Capitán Swing, 2018. 208 páginas.
Tit. Or. Headscarves and Hymens. Trad. María Porras Sánchez.
Tenía muchas ganas de leer este libro de Mona Eltahawy, había leído bastantes entrevistas suyas y me gustaba lo que decía y cómo lo decía. Por otro lado tenía mucho interés en saber el punto de vista de una feminista que se ha criado en unos ambientes taan represivos para las mujeres.
Y la autora no tiene pelos en la lengua, empezando por una declaración tan fuerte como que en el Islam se odia a la mujer; de ahí que se restrinjan sus libertades, se les trate como a una propiedad y las leyes pongan los pelos de punta.
Un amigo me comentaba, hablando sobre la serie El cuento de la criada que veía improbable que el resto del mundo permitiera lo que sucedía en Gilead. Yo le dije que ahí teníamos a Arabia Saudí, que hace cosas igual de terribles y a quien nadie tose por el poder del petróleo.
Me interesaba sobre todo su punto de vista sobre el velo, que desde occidente se defiende muchas veces como libertad religiosa y que ella critica sin paliativos: en el primer mundo una mujer puede tener la libertad de llevarlo o no, pero en muchos países esa libertad no existe. Dejo muestras sobre este tema de la autora que se explican mucho mejor.
El resto de temas, como los matrimonios concertados, el culto al himen, los diferentes tipos de ablación del clítoris, los acosos y violaciones que sufren las mujeres sin que apenas haya castigos para los hombres, dibujan un panorama tan terrible que dan ganas de llorar.

-*-

TAREAS PROPUESTAS
(a) Según la reseña, ¿quién firma la traducción del libro comentado?
(b) Escriba la continuación de la reseña del libro de Mona Eltahawy a partir de su última oración.
Las líneas que vienen a continuación no son necesarias.

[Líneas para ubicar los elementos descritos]
-*-

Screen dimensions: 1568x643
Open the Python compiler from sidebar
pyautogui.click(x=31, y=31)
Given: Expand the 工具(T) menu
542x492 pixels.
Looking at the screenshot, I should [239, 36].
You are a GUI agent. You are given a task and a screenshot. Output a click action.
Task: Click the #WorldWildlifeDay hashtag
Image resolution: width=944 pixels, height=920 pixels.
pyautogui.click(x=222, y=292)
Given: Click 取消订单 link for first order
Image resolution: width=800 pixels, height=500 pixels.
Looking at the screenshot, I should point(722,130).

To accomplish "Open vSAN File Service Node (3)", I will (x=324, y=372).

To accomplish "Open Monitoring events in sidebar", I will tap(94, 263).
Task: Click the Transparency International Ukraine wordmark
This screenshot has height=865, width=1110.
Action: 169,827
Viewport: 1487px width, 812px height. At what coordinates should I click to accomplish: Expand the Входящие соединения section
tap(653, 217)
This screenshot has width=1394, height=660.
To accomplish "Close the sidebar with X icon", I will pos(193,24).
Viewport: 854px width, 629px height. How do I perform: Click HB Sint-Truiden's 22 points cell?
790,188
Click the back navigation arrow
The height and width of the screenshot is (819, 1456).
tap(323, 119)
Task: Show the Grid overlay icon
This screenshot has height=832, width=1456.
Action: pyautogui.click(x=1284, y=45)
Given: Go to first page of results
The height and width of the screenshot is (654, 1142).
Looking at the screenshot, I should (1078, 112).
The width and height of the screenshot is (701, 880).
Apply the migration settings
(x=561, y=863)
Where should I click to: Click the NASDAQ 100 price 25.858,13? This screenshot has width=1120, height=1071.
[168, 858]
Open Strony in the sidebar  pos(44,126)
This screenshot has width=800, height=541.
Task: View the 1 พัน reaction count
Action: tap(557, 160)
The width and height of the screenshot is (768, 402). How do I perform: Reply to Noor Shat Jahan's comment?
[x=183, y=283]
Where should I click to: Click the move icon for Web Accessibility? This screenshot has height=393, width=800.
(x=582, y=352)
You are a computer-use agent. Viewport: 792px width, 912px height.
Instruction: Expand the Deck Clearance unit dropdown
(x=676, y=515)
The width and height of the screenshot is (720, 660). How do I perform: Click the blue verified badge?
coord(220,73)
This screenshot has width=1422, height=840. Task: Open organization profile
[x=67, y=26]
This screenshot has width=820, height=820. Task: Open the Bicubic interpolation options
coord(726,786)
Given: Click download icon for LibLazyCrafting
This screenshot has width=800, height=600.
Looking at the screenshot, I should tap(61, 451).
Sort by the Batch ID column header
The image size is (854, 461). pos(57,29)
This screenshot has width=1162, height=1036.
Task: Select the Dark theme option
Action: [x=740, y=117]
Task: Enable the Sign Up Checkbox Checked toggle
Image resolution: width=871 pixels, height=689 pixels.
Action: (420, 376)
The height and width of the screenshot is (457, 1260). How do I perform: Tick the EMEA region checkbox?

-*-

RESULTADOS DEL EJERCICIO
(a) María Porras Sánchez.

(b)
Hay una revolución pendiente, desde luego.
Muy recomendable.
Es algo que no se puede ignorar. Las mujeres árabes vivimos en una cultura que nos es fundamentalmente hostil, reforzada por el desdén de los hombres. No nos odian por nuestras libertades, como decía el manido cliché estadounidense post 11-S. No tenemos libertades porque nos odian, como Rifaat expone poderosamente.
Sí: nos odian. Hay que decirlo.
«Lo cierto es que crecer no supone ninguna alegría para una niña, la vida no es más que un desastre tras otro hasta que acabas tus días como una vieja inútil que tendrá suerte si alguien se apiada de ella», escribe Rifaat en el relato «Los ojos de Bahiyya».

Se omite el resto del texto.